More efficient way to write this query - several M:M relationships - sql-server

I am using SQL Server 2014 SP3.
I have the following hypothetical database structure.
There are accounts, which can belong to multiple customers, represented by the following tables:
Account <- Account_Customer -> Customer
The customers, in turn, can own multiple cars:
Customer <- Customer_Car -> Car
In addition, the customers can own many pets:
Customer <- Customer_Pet -> Pet
Now I am trying to come up with the most efficient query to answer the following question:
Get a list of accounts where none of the account owners have a "Cat" and none of the account owners drive a "Dodge".

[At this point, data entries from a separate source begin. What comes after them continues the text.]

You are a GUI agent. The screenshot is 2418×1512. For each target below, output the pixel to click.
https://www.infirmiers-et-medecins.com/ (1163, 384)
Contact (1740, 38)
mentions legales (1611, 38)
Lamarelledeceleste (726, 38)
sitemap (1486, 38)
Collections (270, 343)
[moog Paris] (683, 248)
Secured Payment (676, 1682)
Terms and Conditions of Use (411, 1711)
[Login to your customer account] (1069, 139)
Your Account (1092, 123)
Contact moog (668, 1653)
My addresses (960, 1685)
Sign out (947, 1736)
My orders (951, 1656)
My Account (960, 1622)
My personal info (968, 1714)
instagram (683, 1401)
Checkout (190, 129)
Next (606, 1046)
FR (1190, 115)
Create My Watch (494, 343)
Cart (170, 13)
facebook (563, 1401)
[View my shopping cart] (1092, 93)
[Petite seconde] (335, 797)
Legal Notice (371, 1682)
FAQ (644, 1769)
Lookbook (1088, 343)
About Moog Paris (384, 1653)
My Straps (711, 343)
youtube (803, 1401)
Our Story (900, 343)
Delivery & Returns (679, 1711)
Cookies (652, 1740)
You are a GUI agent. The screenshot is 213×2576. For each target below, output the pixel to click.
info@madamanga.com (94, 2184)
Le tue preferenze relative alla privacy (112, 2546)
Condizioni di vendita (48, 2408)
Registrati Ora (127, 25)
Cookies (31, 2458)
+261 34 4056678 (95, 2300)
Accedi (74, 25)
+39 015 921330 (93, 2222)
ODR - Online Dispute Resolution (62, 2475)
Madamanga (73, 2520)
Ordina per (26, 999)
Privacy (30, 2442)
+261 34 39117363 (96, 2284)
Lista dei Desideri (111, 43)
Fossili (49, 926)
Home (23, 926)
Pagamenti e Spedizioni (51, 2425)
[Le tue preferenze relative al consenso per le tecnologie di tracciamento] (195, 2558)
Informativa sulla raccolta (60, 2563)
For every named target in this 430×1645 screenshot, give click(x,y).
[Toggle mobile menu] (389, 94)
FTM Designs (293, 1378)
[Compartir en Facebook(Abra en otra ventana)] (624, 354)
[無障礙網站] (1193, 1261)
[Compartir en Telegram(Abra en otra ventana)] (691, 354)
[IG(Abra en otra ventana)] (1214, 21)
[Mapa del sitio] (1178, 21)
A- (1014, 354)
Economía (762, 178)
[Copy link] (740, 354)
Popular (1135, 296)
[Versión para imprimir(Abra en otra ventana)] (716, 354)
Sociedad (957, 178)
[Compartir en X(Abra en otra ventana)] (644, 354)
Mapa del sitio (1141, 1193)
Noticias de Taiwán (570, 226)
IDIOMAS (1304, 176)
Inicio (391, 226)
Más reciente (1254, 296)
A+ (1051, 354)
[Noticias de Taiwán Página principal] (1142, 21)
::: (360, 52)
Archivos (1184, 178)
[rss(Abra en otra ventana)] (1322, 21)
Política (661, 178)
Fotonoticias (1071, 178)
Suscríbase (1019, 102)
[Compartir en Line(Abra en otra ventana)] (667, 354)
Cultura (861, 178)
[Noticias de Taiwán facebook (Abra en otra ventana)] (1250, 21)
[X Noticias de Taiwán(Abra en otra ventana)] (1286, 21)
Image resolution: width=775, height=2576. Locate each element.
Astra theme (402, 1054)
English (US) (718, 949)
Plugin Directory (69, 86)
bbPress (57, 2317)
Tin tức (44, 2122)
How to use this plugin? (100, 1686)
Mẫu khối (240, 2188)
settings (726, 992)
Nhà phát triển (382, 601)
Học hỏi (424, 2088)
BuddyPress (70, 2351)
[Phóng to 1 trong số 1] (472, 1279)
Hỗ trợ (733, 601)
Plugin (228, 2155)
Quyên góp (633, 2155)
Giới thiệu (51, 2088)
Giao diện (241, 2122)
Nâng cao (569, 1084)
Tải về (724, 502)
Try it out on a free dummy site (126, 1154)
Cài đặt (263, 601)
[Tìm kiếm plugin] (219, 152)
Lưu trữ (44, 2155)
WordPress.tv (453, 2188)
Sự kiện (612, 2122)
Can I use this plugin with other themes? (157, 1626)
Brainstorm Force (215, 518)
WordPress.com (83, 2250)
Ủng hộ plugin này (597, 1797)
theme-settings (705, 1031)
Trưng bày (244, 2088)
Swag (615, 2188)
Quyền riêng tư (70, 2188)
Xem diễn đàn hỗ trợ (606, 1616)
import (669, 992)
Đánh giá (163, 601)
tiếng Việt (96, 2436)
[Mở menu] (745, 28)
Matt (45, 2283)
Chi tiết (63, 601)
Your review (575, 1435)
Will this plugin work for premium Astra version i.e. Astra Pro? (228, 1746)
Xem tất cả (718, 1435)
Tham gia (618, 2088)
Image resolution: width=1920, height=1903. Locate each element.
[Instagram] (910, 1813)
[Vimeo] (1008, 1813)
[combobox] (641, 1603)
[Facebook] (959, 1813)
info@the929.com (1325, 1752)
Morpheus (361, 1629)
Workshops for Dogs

The script below sets up the tables and some sample data. Please note that in real life, these tables will have 10's of millions of records, so I am trying to come up with the most efficient way to answer this question. So far I was only able to do it by accessing the same tables multiple times.
Setup script:
USE tempdb;
-- Create tables
IF OBJECT_ID('Account') IS NOT NULL DROP TABLE Account;
CREATE TABLE Account (AccountId INT, AccountName VARCHAR(24))
IF OBJECT_ID('Customer') IS NOT NULL DROP TABLE Customer;
CREATE TABLE Customer (CustomerId INT, CustomerName VARCHAR(24))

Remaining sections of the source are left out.